That in itself might not be a bad thing if it is limited to a few tough questions, but the move is part of a worrying trend that could lead to tougher regulation of banks.
So far Prime Minister Malcolm Turnbull has resisted calls for a Royal Commission into the banks (Opposition Leader Bill Shorten is agitating for one) but with a majority of only one seat in Parliament he might find it hard to resist this in the future.
One of the reasons Australia and NZ could sail through the global financial crisis relatively unscathed was we had strong banks (all the major banks, bar Kiwibank, operating in NZ are owned by Australia's Big Four).
We watched on television as some bank customers in Europe and North America formed long queues in a rush to withdraw their savings.
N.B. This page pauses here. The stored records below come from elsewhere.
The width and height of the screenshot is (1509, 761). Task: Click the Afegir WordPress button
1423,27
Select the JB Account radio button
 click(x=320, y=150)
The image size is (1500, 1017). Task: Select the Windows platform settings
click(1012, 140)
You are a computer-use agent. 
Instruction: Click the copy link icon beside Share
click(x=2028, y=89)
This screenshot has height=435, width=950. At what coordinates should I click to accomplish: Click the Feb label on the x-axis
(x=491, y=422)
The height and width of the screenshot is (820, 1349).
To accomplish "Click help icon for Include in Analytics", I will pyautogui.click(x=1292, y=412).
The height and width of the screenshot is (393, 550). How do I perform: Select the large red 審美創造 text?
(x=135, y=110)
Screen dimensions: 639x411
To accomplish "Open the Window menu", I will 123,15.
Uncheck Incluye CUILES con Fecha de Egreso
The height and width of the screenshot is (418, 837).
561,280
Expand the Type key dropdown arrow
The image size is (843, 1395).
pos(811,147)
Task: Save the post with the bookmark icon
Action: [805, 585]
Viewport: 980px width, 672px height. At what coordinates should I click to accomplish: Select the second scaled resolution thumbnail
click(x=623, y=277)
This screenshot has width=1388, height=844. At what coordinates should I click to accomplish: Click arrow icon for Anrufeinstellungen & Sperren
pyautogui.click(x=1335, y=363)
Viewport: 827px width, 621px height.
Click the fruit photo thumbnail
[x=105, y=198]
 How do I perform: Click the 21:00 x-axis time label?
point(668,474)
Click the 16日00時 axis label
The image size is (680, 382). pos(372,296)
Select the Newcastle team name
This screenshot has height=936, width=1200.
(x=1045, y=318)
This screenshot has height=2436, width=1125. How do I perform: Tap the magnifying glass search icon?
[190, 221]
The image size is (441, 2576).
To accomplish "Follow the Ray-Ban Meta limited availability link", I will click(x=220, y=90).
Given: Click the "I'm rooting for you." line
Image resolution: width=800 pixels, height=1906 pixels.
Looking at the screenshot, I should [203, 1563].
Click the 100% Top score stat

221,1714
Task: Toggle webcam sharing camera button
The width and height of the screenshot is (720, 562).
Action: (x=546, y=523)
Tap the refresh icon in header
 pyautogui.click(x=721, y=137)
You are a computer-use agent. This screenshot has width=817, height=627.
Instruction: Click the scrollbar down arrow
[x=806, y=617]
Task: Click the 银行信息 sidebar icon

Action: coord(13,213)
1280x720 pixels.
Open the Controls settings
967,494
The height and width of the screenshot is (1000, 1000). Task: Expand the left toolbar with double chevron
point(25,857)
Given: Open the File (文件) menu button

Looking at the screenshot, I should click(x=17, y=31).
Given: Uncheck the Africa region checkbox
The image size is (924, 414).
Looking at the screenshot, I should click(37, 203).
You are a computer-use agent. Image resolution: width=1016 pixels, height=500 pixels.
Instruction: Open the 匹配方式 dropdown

Meanwhile, none of our banks even needed a government bailout like so many did abroad.
The banks argue they couldn't pass on the RBA's entire 25 basis-point cut because their cost of funding - what they have to pay for the money they lend to home buyers - is too high. They always say that, the bank bashers say. They do indeed, but that doesn't make it any less true.
Unlike the banking systems in most other parts of the developed world, Australia's banks lend more money than they collect in deposits. In fact, only 60 per cent of the money they lend to home buyers comes from local deposits. The rest they have to borrow from overseas and overseas lenders don't drop what they charge us just because the RBA has lowered interest rates.
In fact, at the same time as the banks last week held on to some of the RBA's rate cut, they increased some of their deposit rates, in an attempt to gain more domestic deposit funds (and undoubtedly to try to win a bit of positive PR as well).
On top of this, from 2017 banks will have to meet higher capital adequacy requirements. Essentially, they will have to hold more money or assets in reserve for every loan they make. This will make loans more expensive.
The risk is that by cracking down more on the banks - such as by making it harder for them to set rates - we impair their ability to respond to market forces and reduce their support from shareholders, and thus ultimately weaken them. Banks need to be in charge of their own destinies. They are better placed than anyone to make the decisions that will ensure they stay strong and should be allowed to do so.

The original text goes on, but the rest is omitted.